Department of Life Science, Imperial College London, London, SW7 2AZ United Kingdom.
J Phys Chem B. 2012 Jun 14;116(23):6732-9. doi: 10.1021/jp212084f. Epub 2012 Mar 28.
The Investigational Novel Drug Discovery by Example (INDDEx) package has been developed to find active compounds by linking activity to chemical substructure and to guide the process of further drug development. INDDEx is a machine-learning technique, based on forming qualitative logical rules about substructural features of active molecules, weighting the rules to form a quantitative model, and then using the model to screen a molecular database. INDDEx is shown to be able to learn from multiple active compounds and to be useful for scaffold-hopping when performing virtual screening, giving high retrieval rates even when learning from a small number of compounds. Across the data sets tested, at 1% of the data, INDDEx was found to have average enrichment factors of 69.2, 82.7, and 90.4 when learning from 2, 4, and 8 active ligands, respectively. At 0.1% of the data, INDDEx had average enrichment factors of 492, 631, and 707 when learning from 2, 4, and 8 active ligands, respectively. Excluding all ligands with more than 0.5 Tanimoto Maximum Common Substructure, INDDEx had average enrichment factors at 1% of 52.3, 63.6, and 66.9 when learning from 2, 4, and 8 active ligands, respectively. The performance of INDDEx is compared with that of eHiTS LASSO, PharmaGist, and DOCK.

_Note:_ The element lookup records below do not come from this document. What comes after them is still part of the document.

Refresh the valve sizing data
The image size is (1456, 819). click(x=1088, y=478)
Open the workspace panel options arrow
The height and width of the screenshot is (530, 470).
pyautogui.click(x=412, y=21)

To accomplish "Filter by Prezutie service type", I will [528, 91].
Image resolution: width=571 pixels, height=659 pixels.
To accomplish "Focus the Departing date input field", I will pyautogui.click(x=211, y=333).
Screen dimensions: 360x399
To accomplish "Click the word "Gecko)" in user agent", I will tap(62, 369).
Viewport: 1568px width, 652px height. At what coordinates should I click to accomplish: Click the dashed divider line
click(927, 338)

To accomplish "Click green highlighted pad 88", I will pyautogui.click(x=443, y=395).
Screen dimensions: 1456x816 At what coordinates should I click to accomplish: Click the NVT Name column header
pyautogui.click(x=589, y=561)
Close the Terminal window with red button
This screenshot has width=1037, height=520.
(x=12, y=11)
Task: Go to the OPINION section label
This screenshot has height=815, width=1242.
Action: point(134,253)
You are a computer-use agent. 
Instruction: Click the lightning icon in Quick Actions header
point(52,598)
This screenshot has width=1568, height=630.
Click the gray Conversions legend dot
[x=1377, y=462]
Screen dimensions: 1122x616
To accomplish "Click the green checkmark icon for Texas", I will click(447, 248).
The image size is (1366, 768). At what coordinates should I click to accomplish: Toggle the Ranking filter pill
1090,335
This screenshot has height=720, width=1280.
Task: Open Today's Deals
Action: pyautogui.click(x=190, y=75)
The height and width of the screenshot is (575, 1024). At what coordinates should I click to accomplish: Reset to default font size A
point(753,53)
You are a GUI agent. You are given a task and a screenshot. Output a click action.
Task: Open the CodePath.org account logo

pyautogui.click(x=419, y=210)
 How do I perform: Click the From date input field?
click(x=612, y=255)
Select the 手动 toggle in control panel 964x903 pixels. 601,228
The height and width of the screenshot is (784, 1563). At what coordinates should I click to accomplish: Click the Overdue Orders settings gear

研究性新药发现示例(INDDEx)包旨在通过将活性与化学结构基元相关联,指导进一步的药物开发过程,从而找到活性化合物。INDDEx 是一种机器学习技术,它基于形成关于活性分子的结构基元的定性逻辑规则,对规则进行加权以形成定量模型,然后使用该模型筛选分子数据库。结果表明,INDDEx 能够从多个活性化合物中学习,并在进行虚拟筛选时用于支架跳跃,即使从少量化合物中学习也能获得较高的检索率。在所测试的数据集上,在数据的 1%时,当从 2、4 和 8 个活性配体分别学习时,INDDEx 的平均富集因子分别为 69.2、82.7 和 90.4。在数据的 0.1%时,当从 2、4 和 8 个活性配体分别学习时,INDDEx 的平均富集因子分别为 492、631 和 707。当排除所有 Tanimoto 最大公共结构元大于 0.5 的配体时,当从 2、4 和 8 个活性配体分别学习时,INDDEx 的平均富集因子分别为 52.3、63.6 和 66.9。将 INDDEx 的性能与 eHiTS LASSO、PharmaGist 和 DOCK 进行了比较。